▶ _What this task involves_
Print the data below exactly, but only the lines from the one containing "Image resolution: width=1232" down to the one containing "Open the mh12-green_main.jpg image URL", inclusive.

▶ _Material for this task_

+===+

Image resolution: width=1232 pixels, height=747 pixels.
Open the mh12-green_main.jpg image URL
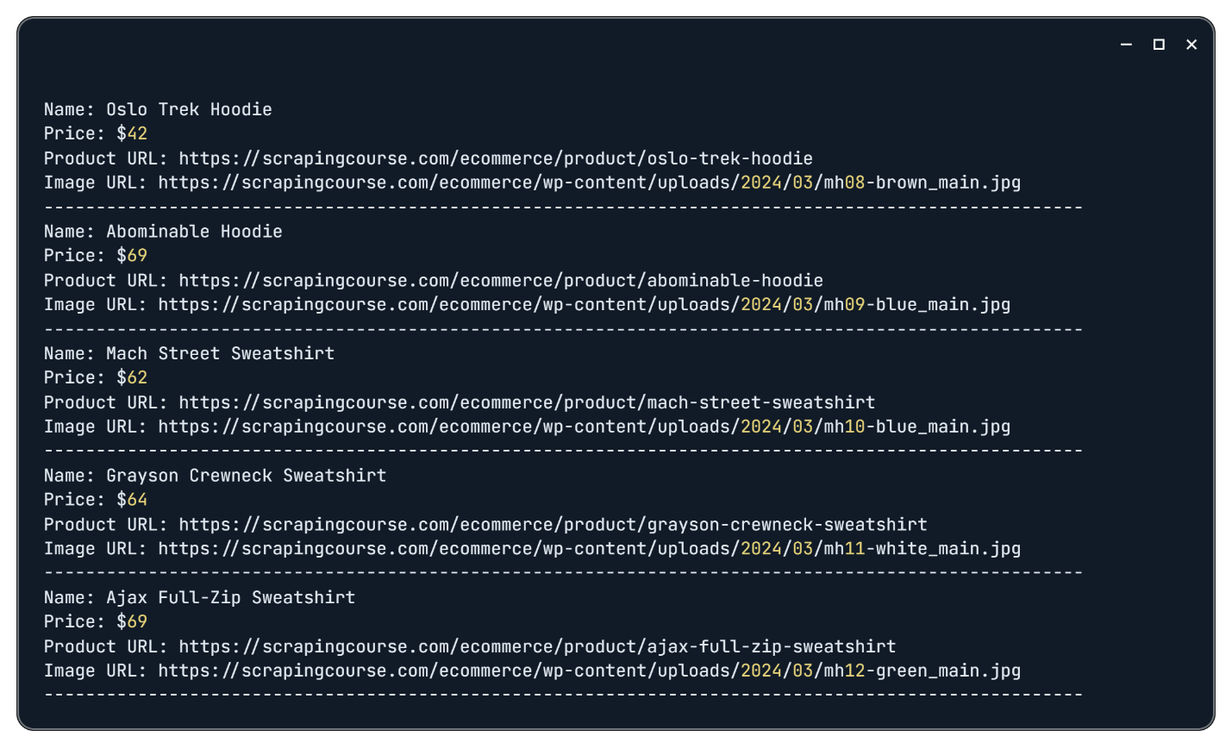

+===+

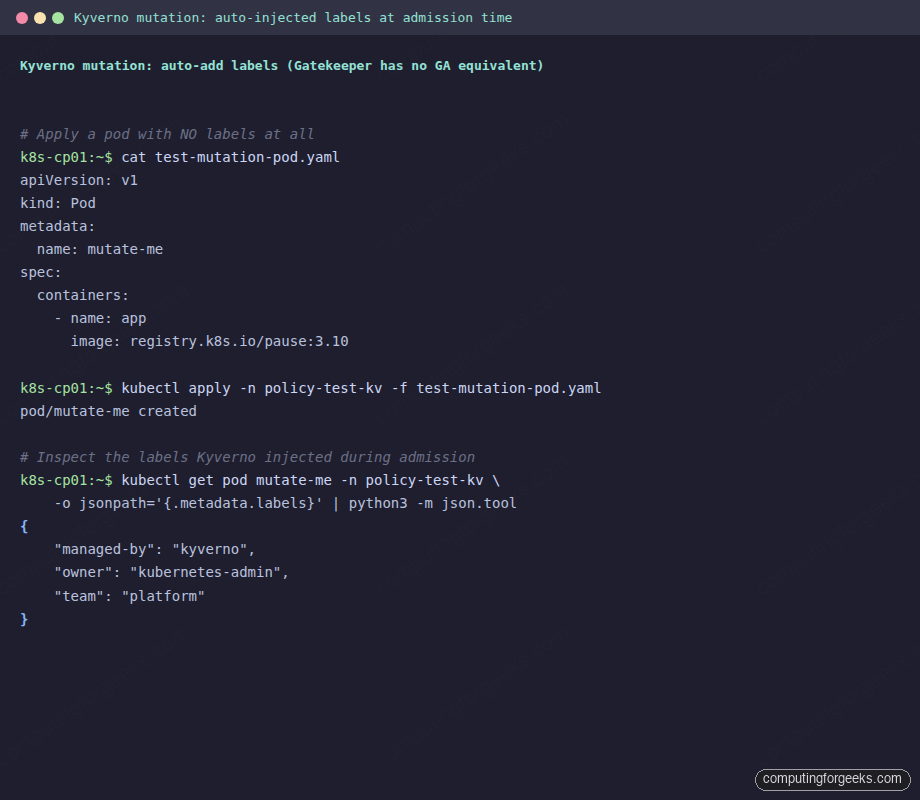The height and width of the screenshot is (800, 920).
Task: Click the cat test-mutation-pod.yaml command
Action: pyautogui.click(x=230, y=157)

+===+

▶ _Answer box_
Image resolution: width=1232 pixels, height=747 pixels.
Open the mh12-green_main.jpg image URL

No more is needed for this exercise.